As purely entertaining as it is to watch PhysioProf troll the Open Access Nozdrul, these discussions always raise at least six interesting avenues for further thought. For example a comment from bill touches on the notion that private "ownership" of one's ongoing (less than publication quality) data is bad for science. The specific example being that results that may be annoying "noise" to one scientist might be gems to another scientist, if she only was aware of those data. To me, anyway, this links to a more interesting consideration of the back-and-forth between our scientific ideal of collaborative group effort and the reality of personal ownership of "ideas" and "results".
In this area I want to talk about the "ownership" of our scientific effort that might be asserted by NIH Program staff within the individual ICs to be used in ways that act against the interests of individual scientists.
We can start with the specific and applied example of the U01 award mechanism. The U01 Cooperative Agreement mechanism (see here, page 29) is a tricky beast, halfway between the traditional investigator-initiated R01 and the contracts issued by the ICs. The ones I'm familiar with (i.e., noticed and half-considered applying for) were solicited by RFA and contained very comprehensive descriptions of what would be necessary to include to receive the award. Regular RFAs can be specific but these are even more detailed and, again, from the ones I've noticed include quite a LOT of stuff they want done. A part of these that I never fully realized until recently is that Program staff continue to be intimately involved in the conduct of the science under the U01 mechanism. They can tell you to add all kinds of experiments beyond the original proposal just because they think it might be cool. And exploring where the PO got the idea for something to add to the study is where we get into the heart of the matter.
As I think I've said before, one reason to schmooze your PO constantly is because "their" investigators are a primary source for the POs to keep up with the science. They read your papers, read your progress reports and listen to your advocacy of "your" science. The convene little one- or two-day focus meetings back home in Bethesda or on the road as pre-meetings attached to a regular scientific society meeting. And.....they read your grant applications. Even the unfunded ones. The triaged ones...I doubt it but really, who knows? They could be reading them.

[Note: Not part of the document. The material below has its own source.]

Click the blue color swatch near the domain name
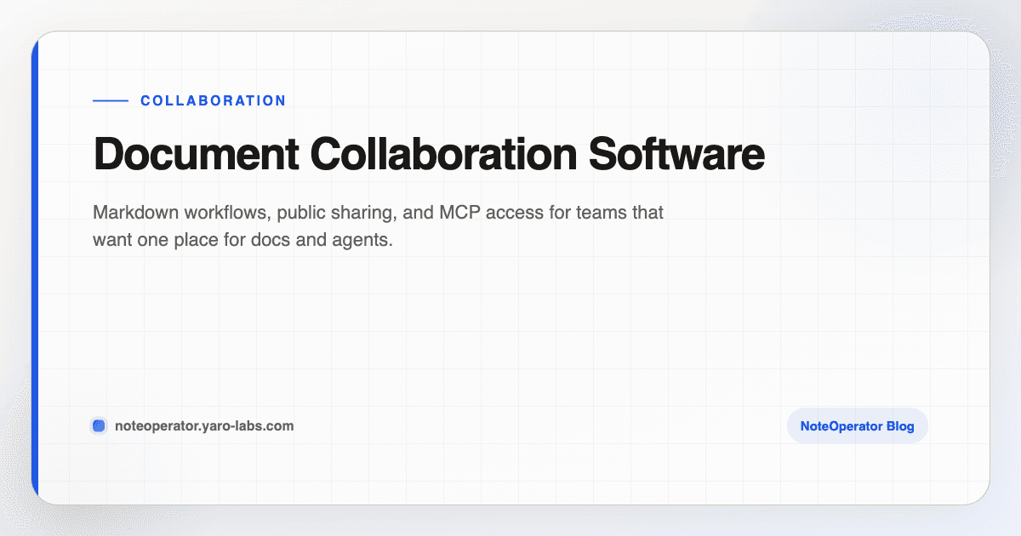This screenshot has height=536, width=1021. coord(99,425)
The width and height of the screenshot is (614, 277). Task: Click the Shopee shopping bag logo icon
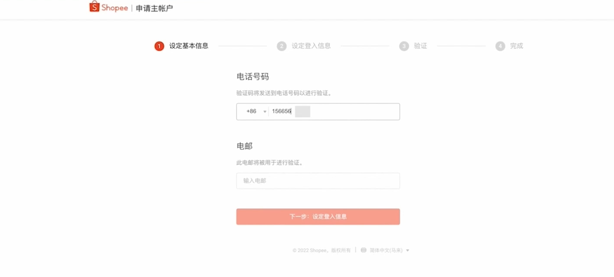94,7
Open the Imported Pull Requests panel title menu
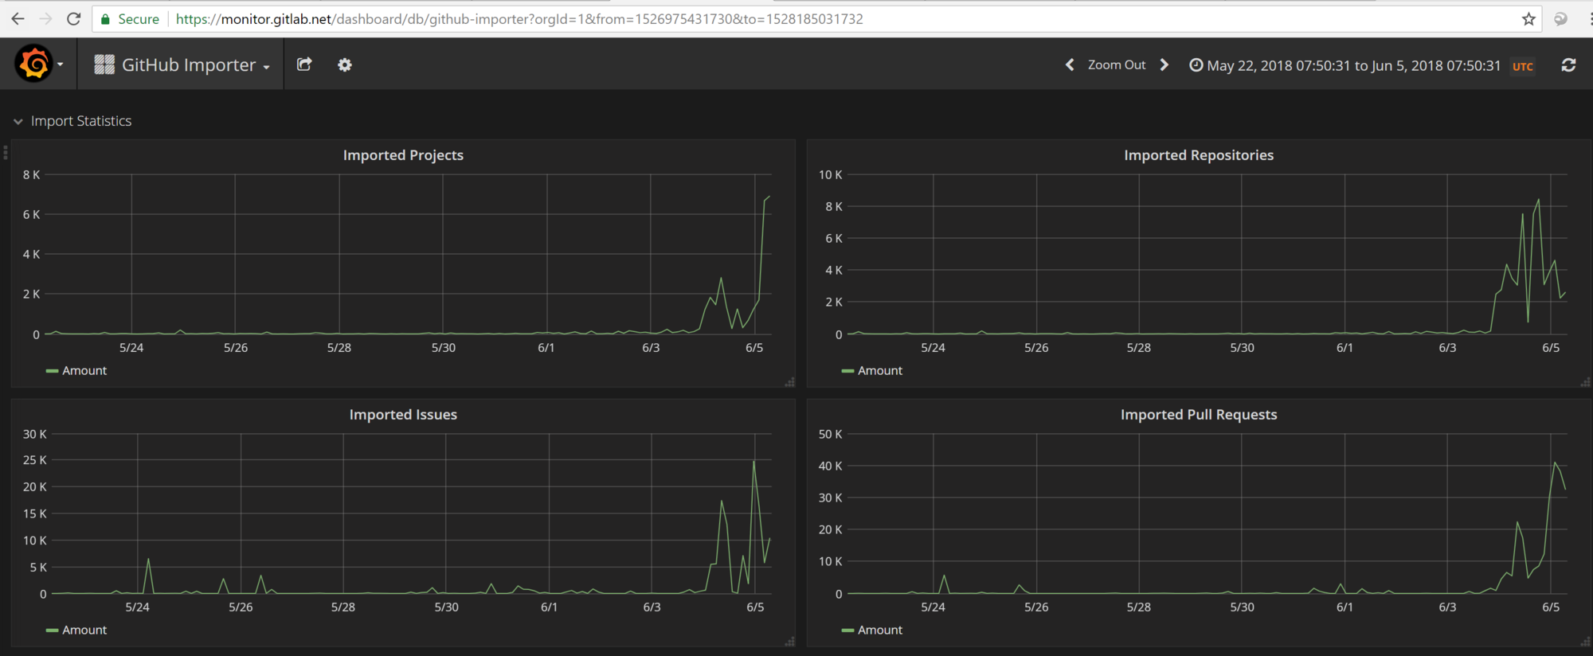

All of this information from their stable of funded scientists funnels into the individual PO brain to shape his or her view on what is really cool or exciting or interesting in their fields of interest and responsibility. This information helps them to shape Program Announcements, RFAs....and what requirements to include in a U01 announcement/solicitation. Very likely it helps them to decide what new and SuperKewl experiments to add to an existing and ongoing U01 project. So just suppose, humble R01 supplicant, that some idea that you have included in a R01 proposal (including supporting preliminary data!) really strikes the PO as super neat-o stuff. And he or she just happens to have an ongoing U01 to which a couple of "your" experiments could be readily added in a way that would generate some really informative and interesting data.
What is the proper behavior for the PO in this case?
[As a little sidebar here, if they have official or semi-official rules within the ICs, I don't know about it. They might. Even if they do, the notion of trying to parse "state of mind" from the published and unpublished sources of information they receive is bogglingly difficult.]
In many ways of looking at it, the IC staff are servants of the science itself. They hire us, the members of the extramural research community, to work on science topics that are of interest to them and we are expected to communicate the results to them and the public. (Let us remember as well, that the IC staff function as proxies for our real employers, the US taxpayers.) There is nothing in the extramural funding equation that lets the PI say "Well maybe I'll publish my data and maybe I won't". The overwhelming expectation is that extramural researchers will make the fruits of their effort funded under NIH grants available. Data for sure. One might even extend this to intellectual property such as theories, hypotheses and experimental designs as well. Why not?
Should the PO suggest to their U01 awardee that s/he conduct a study that you have proposed? Should your PO draw some of the kewl ideas from your -01 application, shoehorn it into an RFA they are working on and (oh sorry) fund somebody else to do it while you are struggling through to your -01A2 application?
After all, what matters is that the study be conducted, right? The funding agency has no interest whatsoever in who happens to conduct a particular study. Right?